High costs pose barriers to opioid alternatives

Amid growing concern over the national opioid abuse epidemic, physicians are looking at alternatives for managing patients' chronic pain. However, there seem to be few viable options for managing acute pain, and chronic pain patients must navigate significant financial obstacles to access less addictive treatments, according to the Charlotte Observer.

"There haven't been any new developments in pain medication — like a novel class (of drugs) — since I've been in practice," Nathan MacDonald, MD, chief of emergency medicine at Lowell (Mass.) General Hospital, told the Charlotte Observer. "You would think there would be money in it for the pharmaceutical companies, but I haven't heard of anything on the horizon for acute pain."

While over-the-counter medications like Tylenol or Advil can effectively treat acute pain, such drugs pose their own potential health problems. Taking too large a dose can lead to long-term issues such as kidney or liver damage, according to the report.

At the surgical level, many physicians have begun adopting Exparel, a non-narcotic anesthetic that can be injected during the procedure and keep the surgical site pain-free for two to three days and costs around $300 per dose. Another non-narcotic that can be used during surgery is Ofirmev, an intravenous form of acetaminophen, which costs $35 per dose. In comparison, the average Vicodin prescription in the U.S. cost $5 in 2015, according to IMS Health data, the Charlotte Observer reported.

Opting for alternative pain management options can ultimately save hospitals money in the form of shorter length of stay, earlier ambulation and discharge to the home instead of a long-term care facility.

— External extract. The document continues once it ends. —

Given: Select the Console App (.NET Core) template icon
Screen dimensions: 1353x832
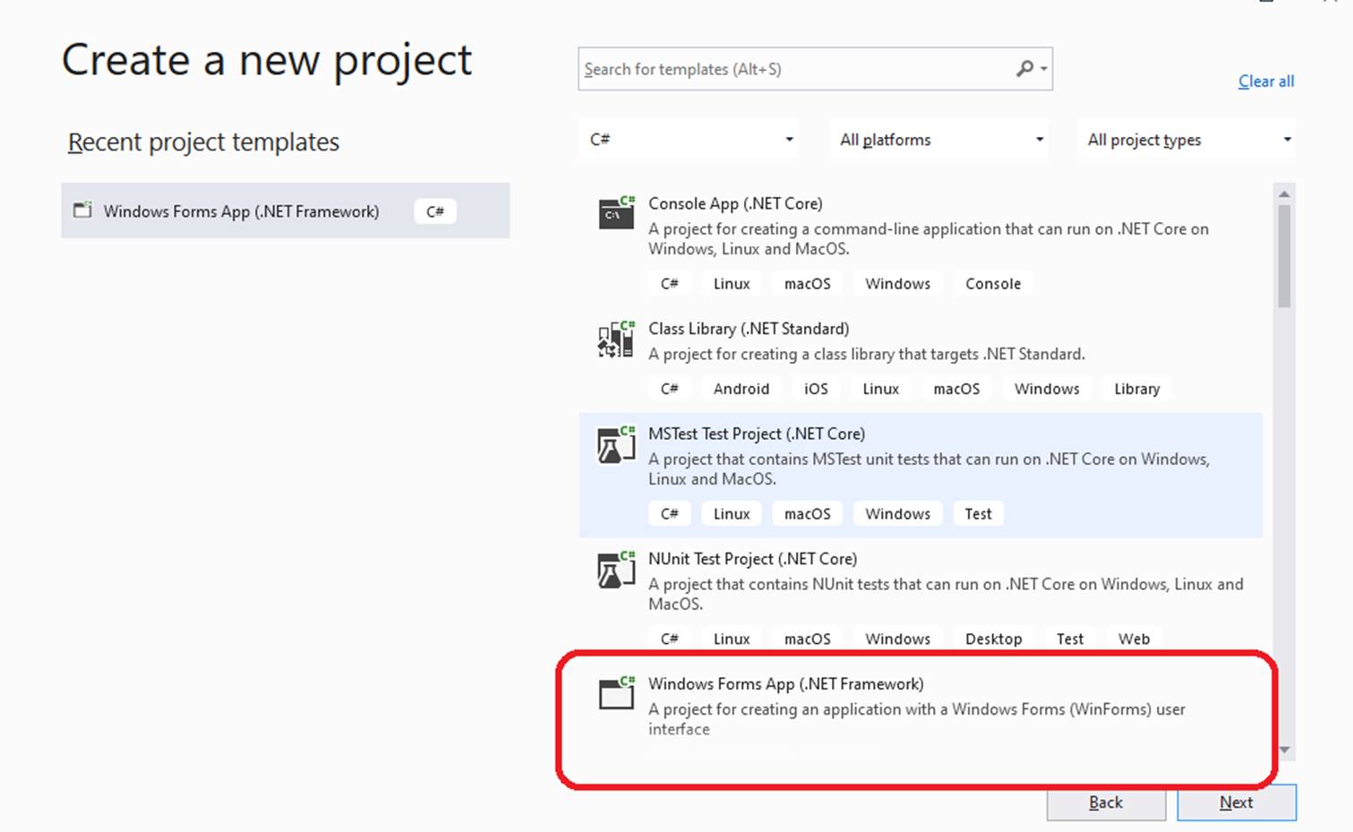Looking at the screenshot, I should [x=615, y=215].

But for patients, innovative pain management treatments such as acupuncture or massage therapy are often not covered by insurance companies and remain too expensive for patients.

"If I had more tools in the toolbox, I could avoid opioids even more," said Hugh Silk, MD, a family physician at UMass Memorial Medical Center in Worcester. If we're really going to fight an opioid epidemic, we can't keep Percocet inexpensive and Lidoderm (a local anesthetic) patches expensive."